Antiretroviral therapy is unable to eliminate HIV infection in a small, long-lived population of latently infected T cells, providing a source for renewed viral replication following cessation of therapy. Analysis of individual latently infected cells generated in the SCID-hu (Thy/Liv) mouse demonstrated no functional viral RNA produced in the latent state. Following reactivation viral expression was dramatically increased, rendering the infected cells susceptible to an anti-HIV immunotoxin. Treatment with the immunotoxin in conjunction with agents that activate virus expression without inducing cell division (IL-7 or the non-tumor-promoting phorbol ester prostratin) depleted the bulk of the latent reservoir and left uninfected cells able to respond to subsequent costimulation. We demonstrate that activation of latent virus is required for targeting by antiviral agents and provide the basis for future therapeutic strategies to eradicate the latent reservoir.

Generation of HIV latency during thymopoiesis.

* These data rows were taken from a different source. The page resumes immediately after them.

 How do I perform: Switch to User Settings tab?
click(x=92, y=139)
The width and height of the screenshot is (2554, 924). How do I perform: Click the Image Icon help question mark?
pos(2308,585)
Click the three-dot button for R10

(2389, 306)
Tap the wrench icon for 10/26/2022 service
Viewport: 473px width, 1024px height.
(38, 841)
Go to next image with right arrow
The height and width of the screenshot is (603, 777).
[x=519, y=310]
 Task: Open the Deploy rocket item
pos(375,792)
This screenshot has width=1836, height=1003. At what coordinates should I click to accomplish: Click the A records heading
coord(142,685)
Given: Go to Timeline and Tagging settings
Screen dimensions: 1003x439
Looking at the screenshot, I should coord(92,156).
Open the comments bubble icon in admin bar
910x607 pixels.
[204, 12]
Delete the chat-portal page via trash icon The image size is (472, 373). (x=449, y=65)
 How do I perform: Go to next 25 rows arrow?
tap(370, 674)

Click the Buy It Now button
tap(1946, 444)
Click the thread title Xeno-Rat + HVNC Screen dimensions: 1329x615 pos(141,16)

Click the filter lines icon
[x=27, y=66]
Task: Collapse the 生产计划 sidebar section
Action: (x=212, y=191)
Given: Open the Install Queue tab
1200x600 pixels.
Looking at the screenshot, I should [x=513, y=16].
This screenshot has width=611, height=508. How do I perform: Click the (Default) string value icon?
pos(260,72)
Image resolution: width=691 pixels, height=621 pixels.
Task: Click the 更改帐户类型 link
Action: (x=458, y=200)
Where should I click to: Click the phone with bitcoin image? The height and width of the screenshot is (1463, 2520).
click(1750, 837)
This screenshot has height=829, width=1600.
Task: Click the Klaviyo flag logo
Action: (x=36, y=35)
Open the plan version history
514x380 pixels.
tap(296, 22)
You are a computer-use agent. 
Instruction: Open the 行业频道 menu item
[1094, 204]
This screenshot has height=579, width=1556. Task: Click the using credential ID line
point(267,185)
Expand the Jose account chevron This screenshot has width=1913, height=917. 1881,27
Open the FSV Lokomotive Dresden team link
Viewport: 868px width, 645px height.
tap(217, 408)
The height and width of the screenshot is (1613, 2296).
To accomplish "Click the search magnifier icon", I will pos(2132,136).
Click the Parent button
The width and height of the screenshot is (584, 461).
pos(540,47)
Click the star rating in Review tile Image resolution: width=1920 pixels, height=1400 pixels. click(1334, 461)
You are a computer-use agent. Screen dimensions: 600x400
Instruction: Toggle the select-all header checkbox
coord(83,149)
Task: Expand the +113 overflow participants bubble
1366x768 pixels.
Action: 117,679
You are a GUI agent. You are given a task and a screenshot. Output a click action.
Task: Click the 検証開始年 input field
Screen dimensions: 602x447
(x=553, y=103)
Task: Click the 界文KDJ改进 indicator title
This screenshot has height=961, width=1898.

The use of combination antiretroviral therapy results in a substantial reduction in viremia, a rebound of CD4+ T cells and increased survival for HIV-infected individuals. However, this treatment does not result in the total eradication of HIV. Rather, the virus is thought to remain latent in a subset of cells, where it avoids elimination by the immune system. In this state the virus is capable of reactivation of productive infection following cessation of therapy. These latently infected cells are very few in number and it has thus been difficult to determine their origin and to study the molecular nature of the latent viral genome. HIV replication is linked to cellular gene transcription and requires target cell activation. Therefore, should an activated, infected cell become transcriptionally inactive prior to cytopathic effects, the viral genome might be maintained in a latent state. We used the SCID-hu (Thy/Liv) mouse model to establish that activation-inducible HIV can be generated at high frequency during thymopoiesis, a process where previously activated cells mature towards quiescence. Moreover, we showed that these cells can be exported into the periphery where the virus remains latent until T-cell receptor stimulation, indicating that the thymus might be a source of latent HIV in humans.